15 March 2017

Jeffersonian Ironies; or, America Just Before Lincoln (and possibly beyond?)

"One has to admit, we Americans are a combatively independent bunch. A few not unprejudiced observers might even call us fractious. Those are the envious, the timid, the chumps. Not that they don't have a point. I mean, look how contentious and argumentative, and bitterly disagreeable, how 'Says you!' and 'Yeah right!', how 'Whaddaya mean?' and 'Like HELL it is!' we are. And not just about politics and religion, but about - well, practically anything you can think of. Including, I'm told, slavery. Which only means that, with our indomitable wills, both singly and collectively, why, we're the classic textbook definition of the word 'unstoppable.'

"So why even try stopping us? Because if we're not the one country - or, more precisely, the one culture, civilization, IDEA - most fit to rule the world, who is?"

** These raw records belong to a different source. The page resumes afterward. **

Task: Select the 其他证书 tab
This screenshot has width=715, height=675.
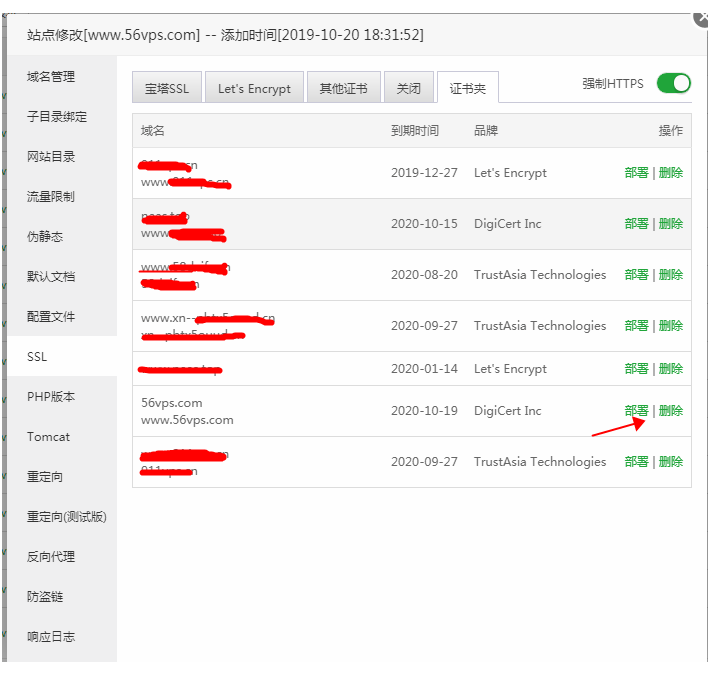Action: (343, 89)
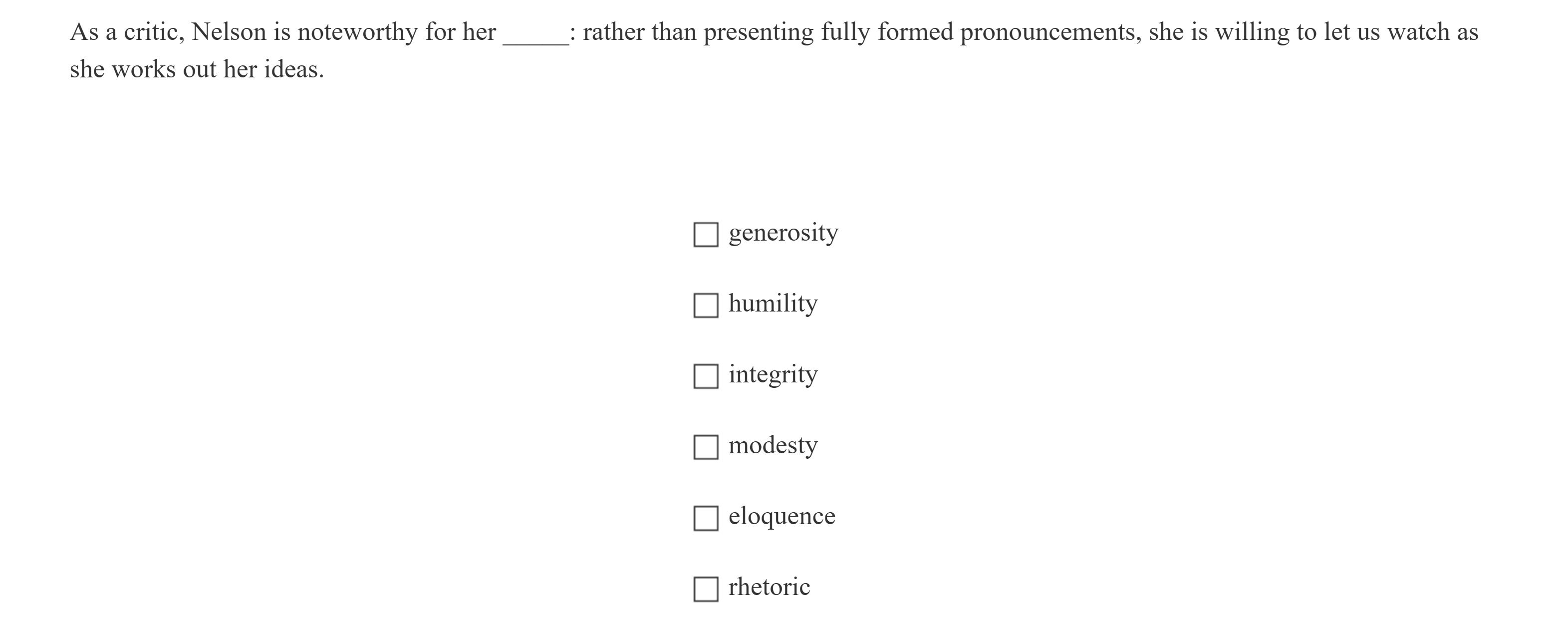1568x618 pixels.
Task: Click the 'integrity' answer text
Action: (x=773, y=374)
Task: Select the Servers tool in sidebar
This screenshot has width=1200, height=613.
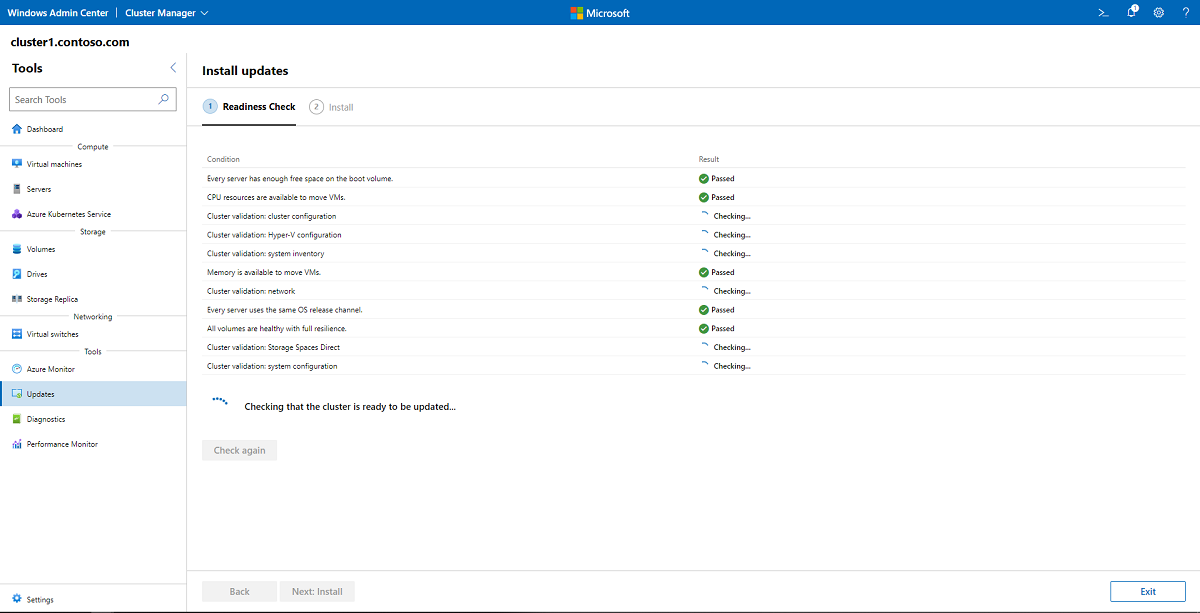Action: coord(39,189)
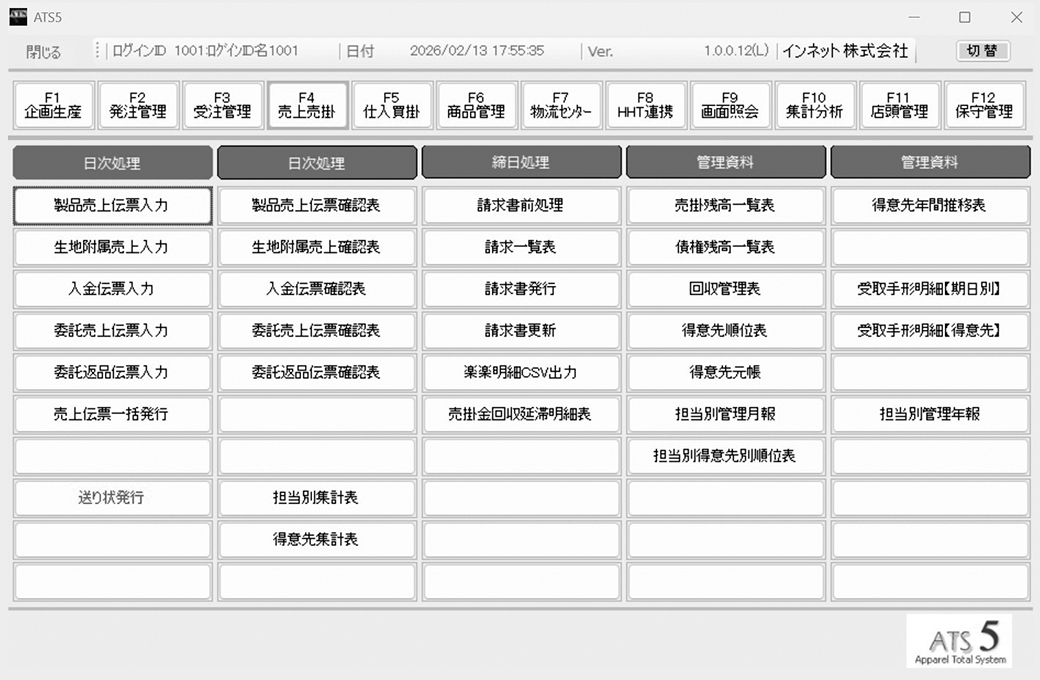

Mind you, I'm not saying anyone actually spoke those literal words in Tocquevillean America. Only that our US history might have attained some breathtaking heights of self-honesty if they had.

But what is it that could produce and fuel such blithe confidence? Anyhow, here's a speculation:

Imagine everything in heaven and earth being as simple and straightforward as, well, the Declaration of Independence. Imagine there being nothing of real, abiding interest in human affairs to talk about (or even, strictly speaking, to think about); nothing to reflect on, or consider, or wonder at; nothing to discover, or explore, or be surprised by (whether pleasantly or otherwise), or enraptured with. Particularly if you're one big, dynamic, superior, human-tidal-wave of a country poised for serious overland expansion. There are no unexpected twists or turns, no strange curvatures of geography or history, no Burkean particularities to understand and accommodate, to be patient with or sensitive to. Indeed, there is no abiding truth - nothing we do or choose or undertake - that can't just as well be conformed to a straight or perpendicular line. Because, you see, it's all self-evident. Those (surely) are the only truths worth believing in, or acting on. And if all you can do is impose them on some stupidly recalcitrant reality (whether natural or human), all to the good. And if you find they can't be lightly interwoven into the pre-existing fabric, or gently seeded into the pre-cultivated soil, why, so much the better. Just slap 'em down, and steamroll 'em over.

I mean, what's the worst that can happen? The "stuff" beneath your feet, or beneath your plans, will either submit to your overriding, commanding, abstracting Will as if it ne'er had nature of its own. Or else it will change you (the Louisiana Purchase, the War of 1812), and all your plans and agendas (the spoils system, the Mexican-American Warthe Ostend Manifesto), beyond your every conceivable intention or expectation.